BY CHEF JON ASHTON

INGREDIENTS

  • 5 ears of corn, husked
  • 1/3 cup heavy cream (80 ml)
  • 2 tablespoons butter (30 ml)
  • 1/4 cup finely minced shallots or red onion (40 grams)
  • 1/2 cup white wine (120 ml)
  • 8 oz fresh tagliatelle or linguine pasta (228 grams)
  • 4 oz. fresh shrimp, diced (114 grams)
  • 1 teaspoon fresh thyme, minced (5 ml)
  • 1/4 cup parmesan cheese (30 grams)

For the fresh egg yolk pasta:

  • 2 cups All Purpose flour (around 240 grams) Plus more for dusting.
  • 9 egg yolks
  • 1 tablespoon extra-virgin olive oil (15 ml)
  • 3 tablespoons milk or water, plus more as needed (45 ml)

4
Servings

? mins
Prep Time

? mins
Cook Time

? mins
Total Time

GUIDE / INSTRUCTIONS

  • Shuck the corn and remove the kernels.

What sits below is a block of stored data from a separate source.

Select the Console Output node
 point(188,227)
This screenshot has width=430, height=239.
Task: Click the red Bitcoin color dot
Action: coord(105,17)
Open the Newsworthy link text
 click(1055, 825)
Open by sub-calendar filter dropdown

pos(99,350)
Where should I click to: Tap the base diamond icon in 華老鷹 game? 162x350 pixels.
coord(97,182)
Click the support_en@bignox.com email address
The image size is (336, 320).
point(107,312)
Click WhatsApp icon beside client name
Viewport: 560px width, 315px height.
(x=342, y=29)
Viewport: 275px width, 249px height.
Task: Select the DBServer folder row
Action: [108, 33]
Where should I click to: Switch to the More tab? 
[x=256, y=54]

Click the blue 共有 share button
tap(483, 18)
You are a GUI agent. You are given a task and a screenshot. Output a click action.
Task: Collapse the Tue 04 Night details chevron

Place the uncooked kernels in a blender and discard the cobs and husks. Purée the corn with 1⁄3 cup heavy cream. Press the purée through a fine sieve and reserve.
  • Melt 2 tablespoons of butter in a large, high-sided skillet over medium heat. Add the onion, and season with a little salt and pepper. Cook until the onion begins to soften, about 5 minutes. Add the wine and reduce for a few minutes. Add strained corn purée and bring to a gentle simmer and cook until the sauce is the consistency of heavy cream.
  • Meanwhile, bring a large saucepan of salted water to a boil. Cook pasta until al dente, about 4 minutes. Ingredients Drain, reserving ½ cup pasta water; add pasta and reserved water to saucepan and toss to coat.
  • Add diced shrimp, fresh thyme and pasta to corn cream in skillet and toss for a minute or so over medium heat.
  • Remove from heat, fold in cheese and taste for seasoning. Feel free to add salt and pepper (recommend white pepper).
  • Serves 4 appetizer portions or two main courses.

For the fresh egg yolk pasta:

  • Place flour in the bowl of a stand mixer fitted with the paddle attachment, make a well in the center. On medium speed, or with your fingers, add the egg yolks, oil, and milk, adding them one ingredient at a time and mixing just until the dough comes together (2-3 minutes). You are looking for the consistency of Play-Dough.
  • If mixture is too dry, add a little more milk or water. If it is too wet, add a little flour.
  • Turn the dough out onto a lightly floured work surface and knead it until it feels silky and smooth, about 5 minutes. Feel free to add a little more flour, if necessary, to keep the dough from sticking.
  • Shape the dough into a cylinder. Cover the dough with plastic wrap and set it aside for at least 30 minutes – 4 hours, this helps let the gluten rest.
  • Roll or shape as desired cut by hand or with pasta machine.